All throughout, as I filled in and carved away, I was touching my own fleshy body for confirmation. That left breast had collapsed in a way that looked quite natural — was it really a mistake? Or was my left boob just kind of funny shaped? If I could have Dremel-ed shirtless, it would have saved time and trips down the hall to the bathroom mirror.

But the bathroom mirror began to feel a little redundant. I was working in a semi-public studio with other artists working around me. Should I be embarrassed? Shy? Did I really need to run to a private space to take my shirt off to check my shape? Wasn't that kind of pointless, given that my naked body was on display already? Was there a difference between a gaze upon my rigid body and the gaze upon my fleshy pliant body?

Having worked in the fashion industry from age 14-19 as an intern for a major womenswear designer, my adolescence was spent standing next to models as they put on and took off clothing. Nudity was not something to be ashamed of or hidden — it was merely what the model had on under the garment we gave her. Nudity was merely a fact — a truth; maybe even a truth that garments could only hope to achieve. Between this and learning to figure draw from nudes, I was very comfortable, professionally, with the naked body.

But it’s easy to feel confident in your own nudity while standing upright with color in your face. It’s less easy to feel that same confidence having just passed out, with a little drool on your cheek, and having to crawl out of a silicone mold like a wingless caterpillar trapped on the ground.

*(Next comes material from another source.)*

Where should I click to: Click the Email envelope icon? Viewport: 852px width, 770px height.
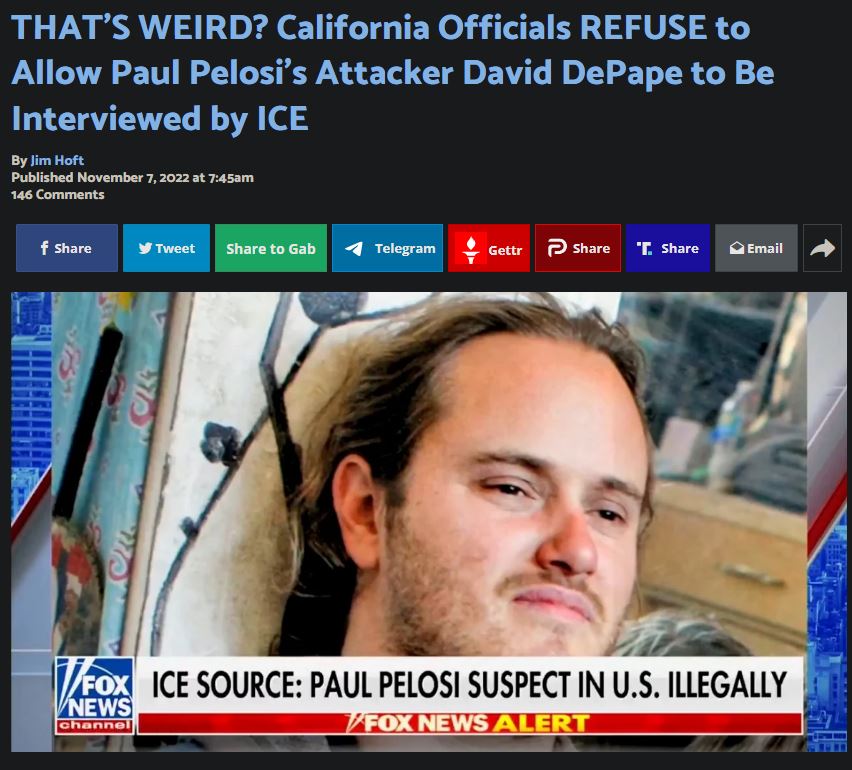tap(737, 248)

As I carved and filled my body, the type of dress form I was looking to make dictated many of my sculptural moves: from the sever of the head and arms to the smoothing of the pelvic region. The more I sculpted, the more Grecian and classical the form became. Every ‘flaw’ on my rigid body propelled the object deeper and deeper into the art historical canon. The hunch of my back brought placed her next to Venus de Milo; the paunch in my stomach was reminiscent of Botticelli’s Eve; even the cellulite on my butt began to endear itself to me as Rubenesque.

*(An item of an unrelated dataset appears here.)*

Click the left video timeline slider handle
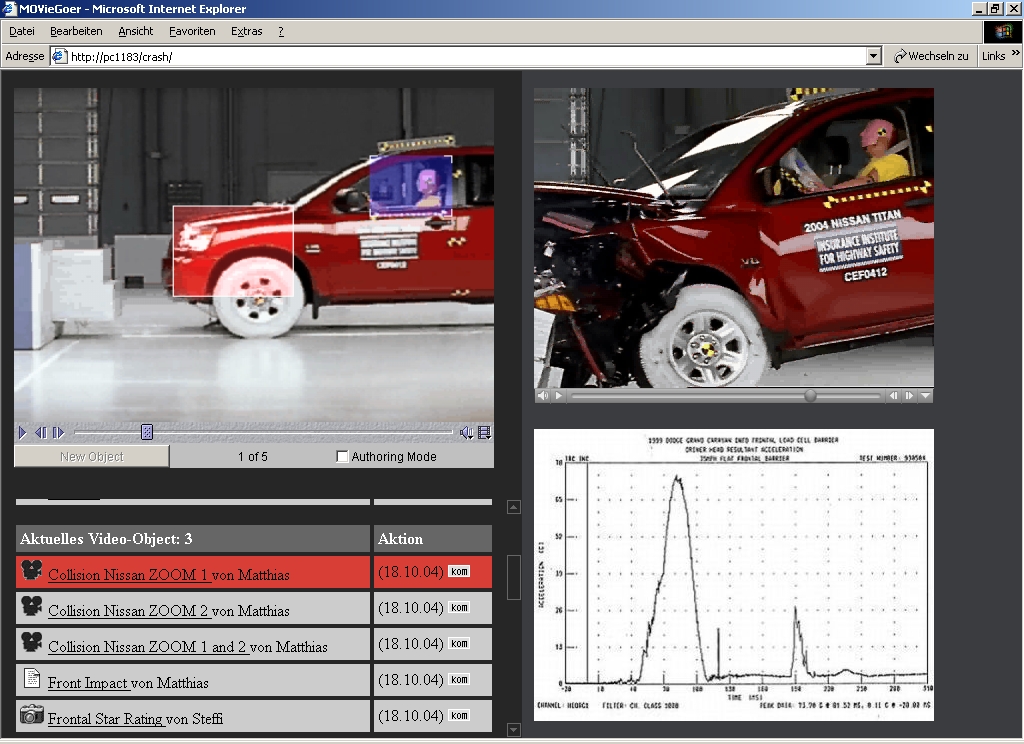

Cutting off my legs at the wide point of my thighs created a strong, stable base and made my waist appear quite tiny. The shapes on my body felt natural, real, and unusual but honest. In figure drawing, you are taught to trust your eyes. Carving this form, I was forced to trust my hands. I would close my eyes and put one hand on the plaster and one hand on my skin to compare.

Once I finished this Jesmonite positive, I had to make the form in foam. To do this, I had to recast it in a negative in order to create a mold into which I could cast foam. I chose a foam that was sturdy enough to hold its shape, yet soft enough to take a dress pin.

Once I had the finished the foam form, I set about draping a muslin covering for it. By this point in the process, I was intimately aware of the shapes on my body. I draped over my belly button and up my torso. The complex curves of my bust proved the most difficult. Nothing on my body was symmetrical and the draping reflected that fact. My method was simple: let the fabric do as it wished. Lean in to the fabric and the curves. The more I leaned in, the more interesting my shapes and drapes became.

As I draped, I pinned each fold into the foam. I went through hundreds of pins as the skin on my fingers grew weak, pressing the pins deep into my foam form.

I finished the form by impaling her on a traditional steel stand. By then, I had begun to call the form ‘her.’ I would carry her around the studio on my hip and would talk about her like a friend, or a houseguest. Happy to host, but dear god she was a lot of work.

The form was useable, but fragile. In making her, I had turned her into a sculpture. Today, she feels too precious to use in the aggressive way that I am used to using a dress form. When she was just plaster, I would carve into her with an electric saw. When she was just foam, I would accidentally drop her on the floor, giggling, horrified, as she bounced off her nipples. But when she was finished and covered in muslin, all neatly tucked in, she looked clothed, dressed, ready to be seen in the world. I am hesitant to ruin her outfit.